The Daily News and the NYPD: Blinded By Love
October 18, 2010
What’s with the editorial page of the Daily News when it comes to the police department?
A real newspaper challenges authority, uncovers facts that officials want to hide from the public, and encourages its reporters to take the story wherever it leads.
Why, then, is the News a milksop and apologist for the New York City Police Department?
Take its Oct. 3rd editorial, lamenting 2010’s rise of 45 murders over the same period last year, which translates into a 13 per cent increase [a figure the News apparently found too disturbing to mention.]
Instead of decrying the department’s declining manpower or its leadership drift — a.k.a. Commissioner Ray Kelly — the News appeared to blame the increase in murders on two criminologists.
Or, as its editorial put it, “[T]he NYPD is under assault by self-styled activists and self-promoting academics. …
“They would force the department to curtail asking suspicious characters to account for themselves and frisking those who may be armed.
“They would enact legislation that would bar the police commissioner and precinct commanders from demanding that the troops make arrests and issue summonses rather than stand around as the blue flowerpots of old did.
“They would have the NYPD abandon perhaps the most effective public safety innovation in the history of policing: Compstat. Using real-time crime data, the system holds commanders accountable for responding to felonious outbreaks.”
O.K., now let’s get real.
First, it wasn’t these academics who raised the alarm over stop and frisks. It was Governor Paterson, the state legislature, the Civil Liberties Union, and God knows how many other New Yorkers disturbed by seemingly random police stops of some three million New Yorkers, 88 per cent of whom had done nothing wrong.
Second, nobody wants to handcuff the cops. The issue is that cops appear to avoid doing true police work, and instead are fudging crime statistics to make the city seem safer than it is. According to tape-recordings of roll call meetings at Brooklyn’s 81st precinct, for example, the police were arresting innocent people to make their quotas.
This burgeoning scandal is apparently growing too big for Kelly to ignore. Last week he leveled charges against five supervisors, including the 81st precinct’s former commander Steven Mauriello, for allegedly manipulating crime statistics.

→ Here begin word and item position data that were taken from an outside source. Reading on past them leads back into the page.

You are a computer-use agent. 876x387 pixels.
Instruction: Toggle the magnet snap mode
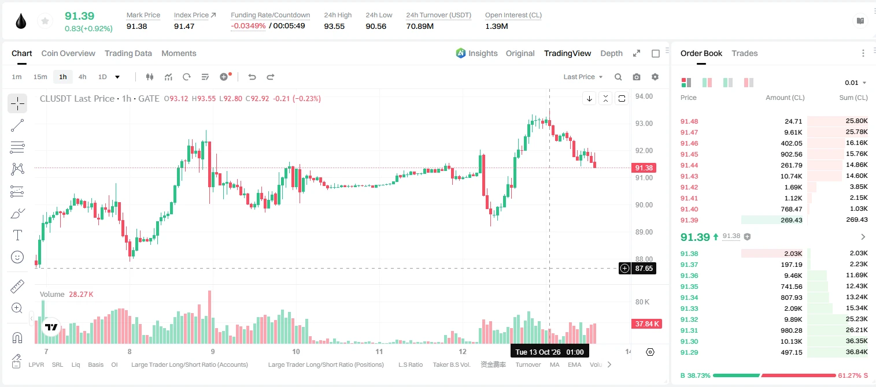(x=17, y=337)
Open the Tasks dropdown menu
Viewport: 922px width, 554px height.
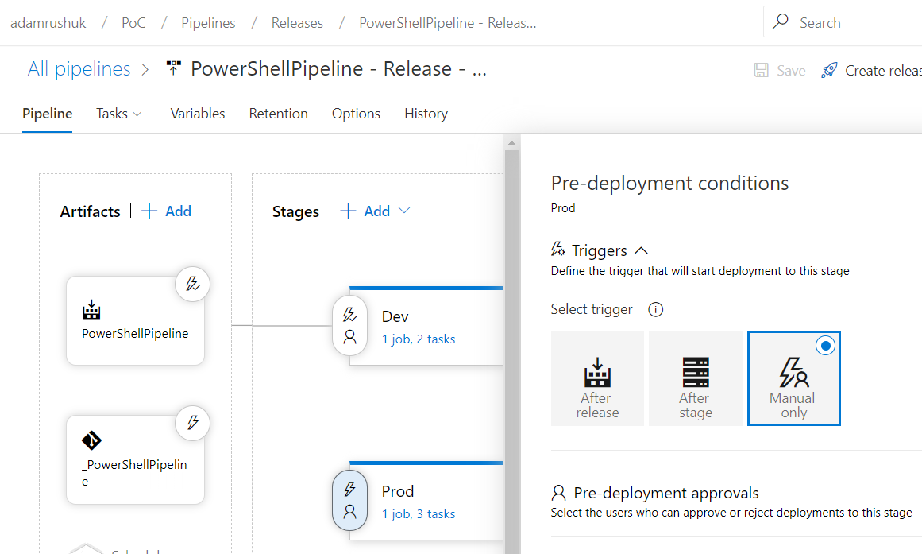click(118, 114)
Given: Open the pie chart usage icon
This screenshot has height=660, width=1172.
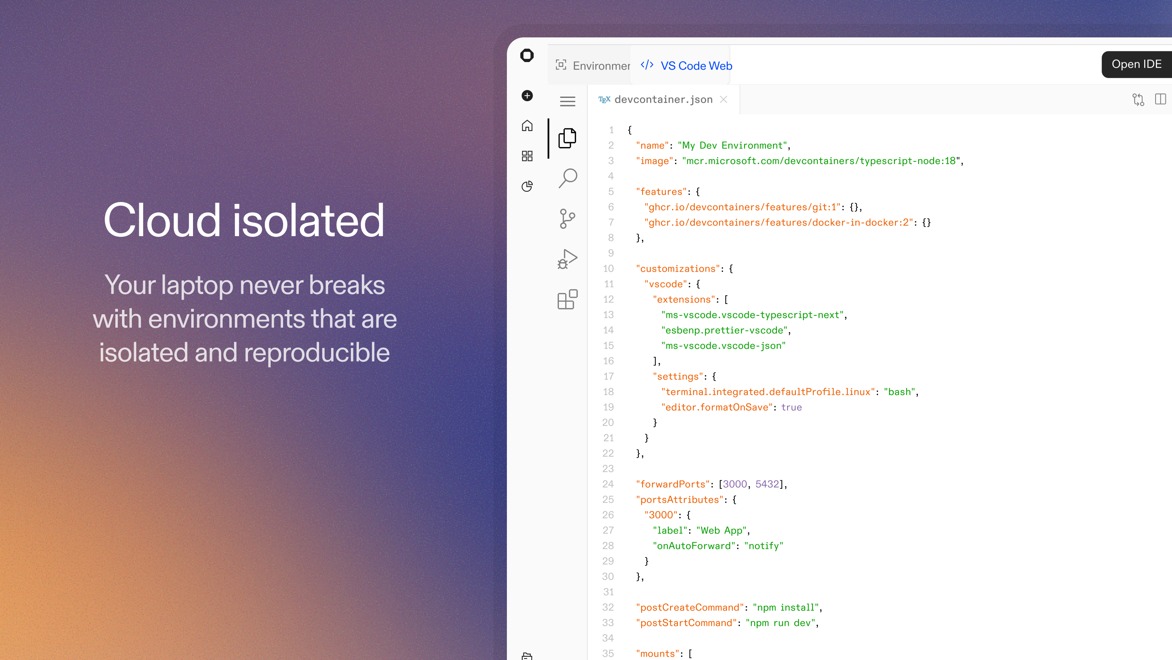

Third, as for abandoning Compstat, no one has called for the end of this revolutionary and highly successful crime-tracking program, least of all the two academics scapegoated by the News, Eli Silverman and John Eterno, who happens to be a former NYPD captain.
Rather, their study, published last February, claimed that up to 25 per cent of the nearly 500 commanders they interviewed told them that Compstat crime figures were under-reported to make the city seem safer than it is.
As Silverman and Eterno recently wrote in the Village Voice — an article that appears to have prompted the News’ attack — “The ominous side [of Compstat] is that, in order to silence dissenters and deny any problems, the NYPD continues to close its doors to any non-sponsored outside scrutiny. Yet the evidence of data manipulation is, at this point, overwhelming.”
That’s the issue, readers. The lack of outside scrutiny and the lack of transparency within the police department. Especially when it comes to crime statistics.
To keep down the numbers of reported crimes, detectives even refuse to take complaints from civilians, as the News’s own police bureau chief Rocco Parascandola reported in 2005 when he worked for Newsday.
That’s what apparently happened six weeks ago in the 66th precinct in Brooklyn when officers refused to take a complaint — with tragic consequences — from a woman who spotted a flasher exposing himself outside her home during the last week of August, according to the Borough Park newspaper, Hamodia.
A week later, that flasher shot four members of a civilian patrol who had been chasing him after he, again, was seen exposing himself, this time in front of children.